--- START PAGE ---

Skip to content

Conversation

hkershaw-brown
Copy link
Member

@hkershaw-brown hkershaw-brown commented Sep 24, 2025

Description:

This is an observation converter for CrocoLake part of the CROCODILE project, contributed by Enrico Milanese, Woods Hole Oceanographic Institution (WHOI)

This converter has been on the CROCODILE-CESM/DART fork. It takes the parquet format data of CrocoLake and converts to observation sequence format.

Note the commits are flattened into one commit here, because we have a bunch of MOM6 assimilate.sh for crocodile that are not ready for DART. If you want more detail see #603 original closed pull request or #920 for details on cesm-hybrid issue, but this pull request is only concerned with the CrocoLake converter.

Fixes issue

Fixes #884

Types of changes

  • Bug fix (non-breaking change which fixes an issue)
  • New feature (non-breaking change which adds functionality)
  • Breaking change (fix or feature that would cause existing functionality to not work as expected)
  • Documentation update

Documentation changes needed?

--- END PAGE ---
--- START RECORDED INFORMATION ---

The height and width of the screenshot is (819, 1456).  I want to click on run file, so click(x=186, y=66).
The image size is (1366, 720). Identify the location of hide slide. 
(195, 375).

--- END RECORDED INFORMATION ---

TASKS AND EXERCISES:
(a) According to the CrocoLake converter pull request, which issue number does it fix?
(b) Using the CrocoLake converter pull request, explain why its commits were flattened into a single commit.
(c) Write the next part of the CrocoLake converter pull request description, starting after its last line.

PER-TASK ANSWERS:
(a) It fixes issue #884.

(b) The commits were flattened because the CROCODILE work also includes a number of MOM6 assimilate.sh scripts that are not ready for DART. Flattening them into one commit keeps this pull request limited to the CrocoLake converter.

(c)
  • My change requires a change to the documentation.
    • I have updated the documentation accordingly.

Tests

Please describe any tests you ran to verify your changes.
Run the converter on Derecho, ingest with obs_sequence_tool

Checklist for merging

  • Updated changelog entry
  • Documentation updated
  • Update conf.py

Checklist for release

  • Merge into main
  • Create release from the main branch with appropriate tag
  • Delete feature-branch

Testing Datasets

  • Dataset needed for testing available upon request
  • Dataset download instructions included
  • No dataset needed

Co-authored-by: Marlena Smith <[email protected]>
@mjs2369
Copy link
Contributor

mjs2369 commented Sep 24, 2025

Need to add Crocolake to this doc page - https://github.com/NCAR/DART/tree/crocolake/observations/obs_converters

Side note, we have two separate places in the docs where we list the available converters

@hkershaw-brown
Copy link
Member Author

Need to add Crocolake to this doc page - https://github.com/NCAR/DART/tree/crocolake/observations/obs_converters

Side note, we have two separate places in the docs where we list the available converters

Nice catch Marlee, side note: we write this same side note a lot.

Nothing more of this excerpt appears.